Prada ins Guggenheim
Es sieht so aus, als ob auch die Kunstwelt der Mode den Vortritt lassen
würde. Im ehemaligen Galerienviertel Soho haben sich mittlerweile jede
Menge renommierte Designer - von Miu Miu bis zu Costume National angesiedelt.
In dieser unmittelbaren Konkurrenz zur Mode verblassen die letzten, verbliebenen
Galerien. Wie Stecknadeln muss man zwischen den zahlreichen neu eröffneten
und großflächigen Boutiquen nach ihnen suchen. Selbst der einst monumentale
"Broken Kilometer" von Walter de Maria verliert in diesem Kontext seinen
Ereignischarakter und vermag nur wenig Aufmerksamkeit auf sich zu ziehen.
Und dort, wo Guggenheim einst seine Downtown-Filiale eröffnete, wird demnächst
Prada einziehen. Ein deutlicheres Signal für die augenblicklichen Verschiebungen
ist kaum vorstellbar. So blieb den nach Chelsea gezogenen Galerien wahrscheinlich
nichts anderes übrig, als die Herausforderung der Mode anzunehmen.
In diesem neuen Galerienviertel hat jeder Galerieraum die Dimensionen
einer Museumsetage oder einer Donna-Karan-Filiale, wobei zwischen beiden
Architekturen ohnehin ein reger Austausch besteht. Bereits in den 80er-Jahren
hatten sich einige Modedesigner - allen voran Comme des Garçons - an musealen
Display-Strategien und White-Cube-Ästhetik orientiert. Den Höhepunkt bildete
in dieser Hinsicht wohl der von Donald Judd in den 90er-Jahren gestaltete
Laden von Calvin Klein auf der Madison Avenue.
Ein Label - ähnlich der Modemarke - versuchen mittlerweile auch Galerien
zu kultivieren. Ist mit der Größe erst einmal ein bestimmer Anspruch erhoben,
dann erfolgt die Labelisierung qua Innenausstattung. Die Galerie von Andrea
Rosen erinnert mit ihren monumentalen, metallenen Hängeschränken an ein
überdimensionales Hamburger Kontor, und selbst das Dia Center for the
Art beugte sich den neuen Gesetzen der Aufmerksamkeit. Dass der derzeit
extrem erfolgreiche Künstler Jorge Pardo deren Buchhandlung inszenierte,
kommt einem Paradigmenwechsel gleich. Bislang galt das Dia Center als
Tempel des Modernismus - in dieser klassischen Institution der 70er-Jahre
wurden ausschließlich modernistisch-konzeptuelle Praktiken von Blinky
Palermo bis zu Jessica Stockholder ausgestellt.
Doch jetzt scheint auch das Dia Center auf den Druck von Fashion-Industrie
und Event-Culture zu reagieren - ohne dabei seine formalen Prämissen aufzugeben.

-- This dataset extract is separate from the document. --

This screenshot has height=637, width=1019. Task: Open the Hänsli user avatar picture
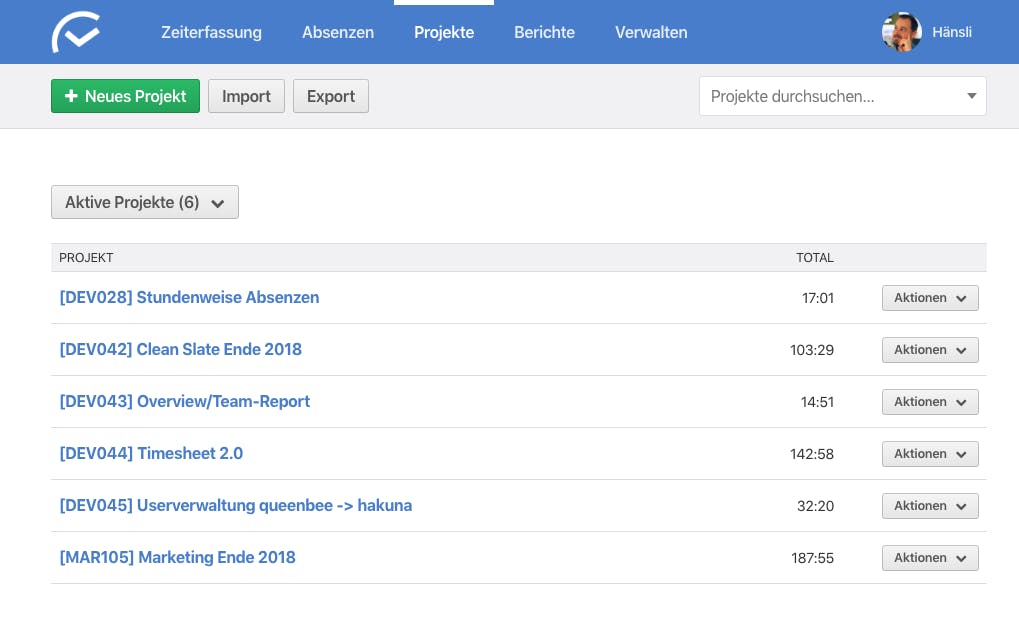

Die Wahl Jorge Pardos steht auch deshalb für den perfekten Kompromiss,
weil er die modernistische Formensprache mit dem aktuellen modischen Begehren
nach utopischem Design kurzschließt. Wände und Boden der Dia-Center-Buchhandlung
legte er mit farbigen Kacheln aus, die einerseits eine 70er-Jahre-Atmosphäre,
gleichsam eine Kinderzimmerästhetik heraufbeschwören, um andererseits
ein prägnantes Logo abzugeben. Zu diesem Entwurf gehören auch mit farbigen
Stoffen bezogene, auf diese Weise vertraut wirkende Designermöbel, ein
frescohaftes Wandbild, das den Auftrag "klassisch" erfüllt, sowie eine
Regalstruktur, Garderobenschränke und eine Empfangssituation. Mit diesem
totalen Design vermag das Dia Center for the Art ebenso viel Aufmerksamkeit
auf sich zu ziehen wie die ebenfalls nach Chelsea umgezogene Boutique
von Comme des Garçons mit ihrem einem Raumschiff nachempfundenen Eingang.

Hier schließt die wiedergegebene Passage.